- [Given exercise A]:
According to the text on BBC Radio 3, how many hours of music fit on the 32GB memory card in the writer's car?
- [Given exercise B]:
Rewrite the passage of the text on BBC Radio 3 that begins at "2. Five leading" and stops after "social media activity.", putting "ensembles" in place of "orchestras".
- [Given exercise C]:
Write the next part of the text on BBC Radio 3, picking up after its final sentence.

- [Text shown]:
=======
BBC Radio 3's demise is on the cards


In his Guardian review of Jeremy Paxman's memoir, Will Self points out that the TV presenter is wrong to attribute the decline of the BBC's flagship Newsnight current affairs programme to demographic rather than technological changes. Will Self's observations on the "balkanisation of the media" are very relevant to the recent myopic soul searching about the future of BBC Radio 3 which coincided with the station's 70th anniversary. Technological change is the reason why the media landscape has changed so dramatically in the last decade. Yet, in her 1200 word exposition of how "BBC Radio 3 needs a rethink" Guardian cultural commentator and BBC biographer Charlotte Higgins does not use the word 'technology' once.

Like Charlotte Higgins and others who wrote panegyrics at the time of the anniversary, I am indebted to Radio 3 for its past role of illuminating and educating. But times have changed, and, as we are told so often, classical music must also change. New technology means the supply of classical music has increased exponentially, personalisation is now a listener 'must have', and classical music is available anywhere anytime from multiple sources. As an illustration, my relatively modest car's standard audio system not only has a radio tuner. In addition it has an iPod socket, Bluetooth connectivity, and an SDHC memory card slot. The latter gives me literally fingertip access to 32GB - more than 400 hours - of the music that has featured on this blog over the years. So it is goodbye to Petroc Trelawny, Katie Derham and all those Mahler symphonies, and hello to Bax, Glazunov, Simpson et al interspersed by blessed silence.

The core problem is that the fragmentation of the music market means that the the only homogeneous market left that is big enough to justify Radio 3's existence is that for high class background music. Which is why it has locked horns so disastrously with Classic FM. Yes, Charlotte Higgins is quite right in saying that Radio 3 used to be the envy of the world; but those days have gone and never will return. The BBC's penchant for serial self-harm combined with a death wish strategy of aping commercial stations make fundamental changes in the license fee model inevitable. The impact of those changes, which will shift funding towards a commercial model, will hurt. Because the BBC has been allowed, without appropriate checks or balances, to become a near monopolistic supplier of classical music in the UK. In a 2011 post I summarised that near monopolistic position as follows:

1. The biggest classical music festival in the world which receives a public subsidy of £62,000 per concert.
2. Five leading orchestras and a choir.
3. A year round programme of live concerts and music events.
4. Artist bookings and payments for all the above.
5. A substantial collateral promotional support programme including extensive TV coverage and social media activity.
6. A powerful young artist development programme that also co-produces commercial recordings.
7. A media partnership with a prestigous industry award scheme.
8. The largest new music commissioning budget in the world which awards more than £350,000 to composers annually.
9. Access to exclusive state of the art MP3 download and stream on demand technologies.
=======
- [Provided material]:
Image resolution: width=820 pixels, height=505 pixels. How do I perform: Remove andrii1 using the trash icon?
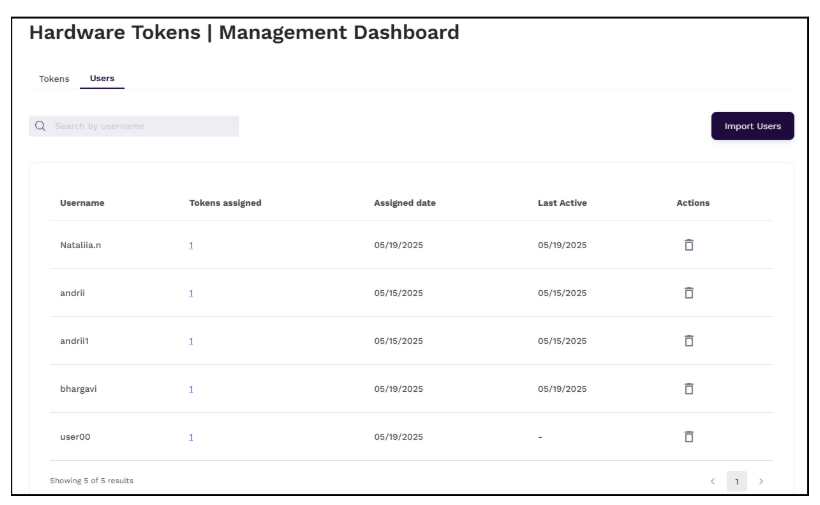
=======
- [Exercise response A]:
More than 400 hours.

- [Exercise response B]:
2. Five leading ensembles and a choir.
3. A year round programme of live concerts and music events.
4. Artist bookings and payments for all the above.
5. A substantial collateral promotional support programme including extensive TV coverage and social media activity.

- [Exercise response C]:
10. An online classical music presence that is part of a website ranked in the fifty most visited internet destinations worldwide.
11. Commissioning contributions from influential journalists.
12. Links to a co-branded print magazine with a monthly readership of more than 200,000.
13. A classical radio station with more than 2 million national listeners plus global reach via the internet and satellite
14. A guaranteed annual classical music budget of £50 million.

Such largesse is wonderful, until it stops. And in the near future the funding brakes are almost certainly going to be applied by fundamental changes as the license fee system is progressively dismantled. The classical music industry, and particularly the BBC Radio 3 apologists, need to wake up and smell the coffee. Radio 3 needs a rethink; but that rethink must be far more dramatic than taking the station back to a time when the cat's whisker was the new technology. Radical rethinking is needed to ensure that the priceless contribution made by Radio 3 in the past continues, albeit in a different form.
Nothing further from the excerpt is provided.